今まで見えなかった一棟の洋館がすぐその前にあるのに驚いた。家の中には燈火が見える。丸い赤い提燈《ちょうちん》が見える。人の声が耳に入る。
銃を力にかろうじて立ち上がった。
なるほど、その家屋の入り口に酒保らしいものがある。暗いからわからぬが、何か釜らしいものが戸外の一隅《かたすみ》にあって、薪《まき》の余燼《もえさし》が赤く見えた。薄い煙が提燈を掠《かす》めて淡く靡いている。

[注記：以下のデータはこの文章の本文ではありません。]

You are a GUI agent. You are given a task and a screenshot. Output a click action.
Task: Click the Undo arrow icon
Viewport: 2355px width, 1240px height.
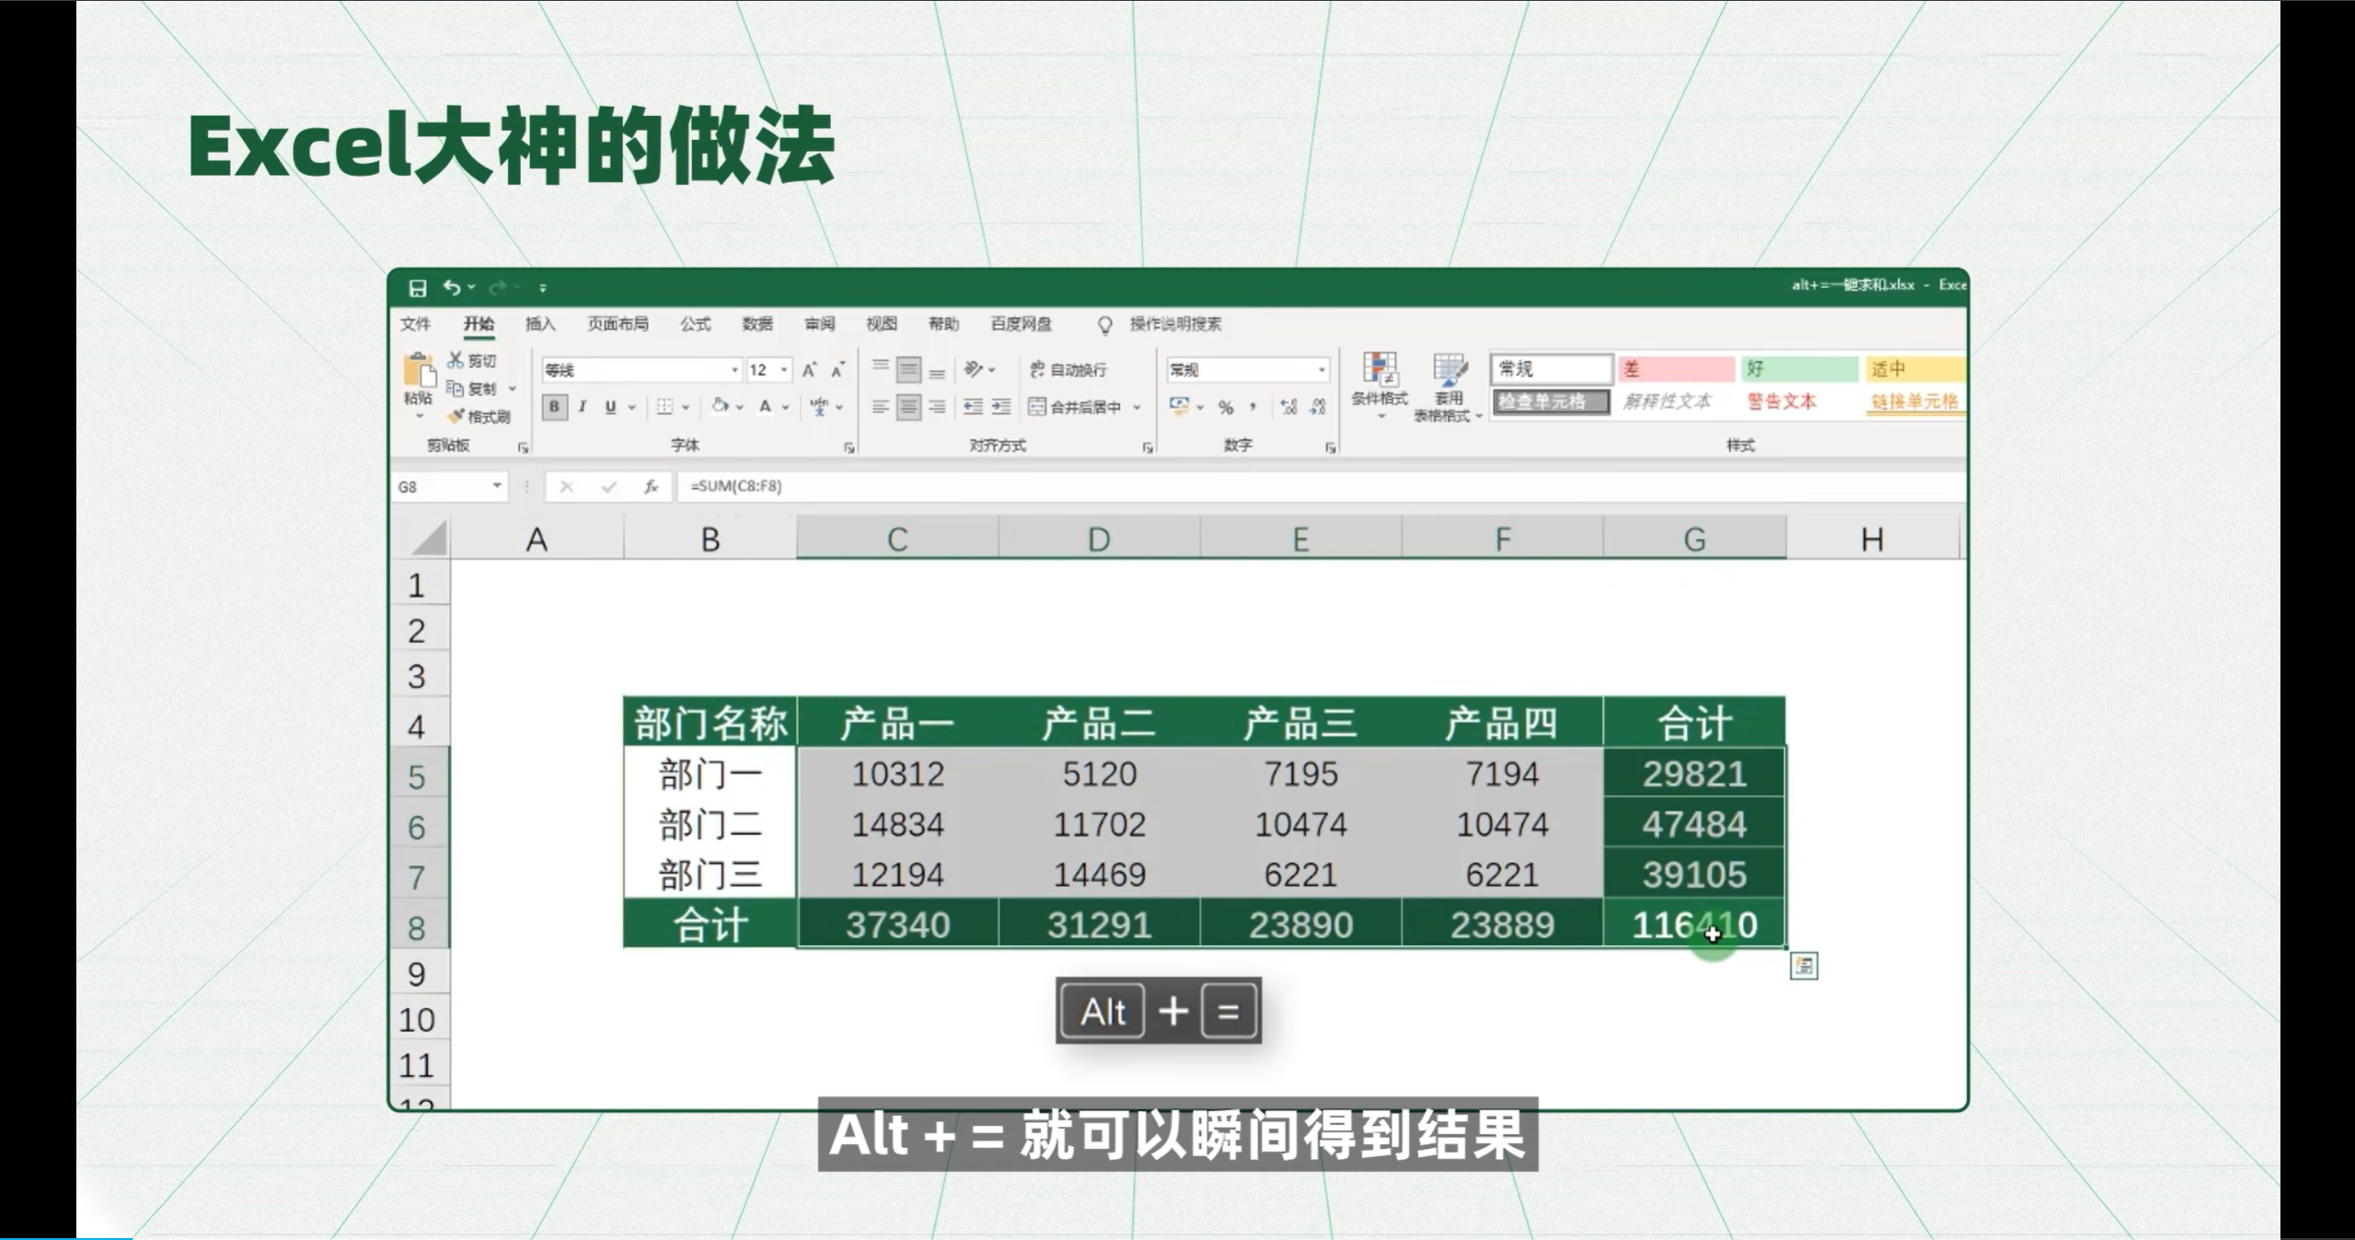click(451, 287)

提燈に、しるこ一杯五銭と書いてあるのが、胸が苦しくって苦しくってしかたがないにもかかわらずはっきりと眼に映じた。
「しるこはもうお終《しま》いか」
と言ったのは、その前に立っている一人の兵士であった。
「もうお終いです」
という声が戸内《うち》から聞こえる。
戸内を覗《のぞ》くと、明らかな光、西洋|蝋燭《ろうそく》が二本裸で点《とも》っていて、罎詰《びんづめ》や小間物などの山のように積まれてある中央の一段高い処に、肥《ふと》った、口髭《くちひげ》の濃い、にこにこした三十男がすわっていた。店では一人の兵士がタオルを展《ひろ》げて見ていた。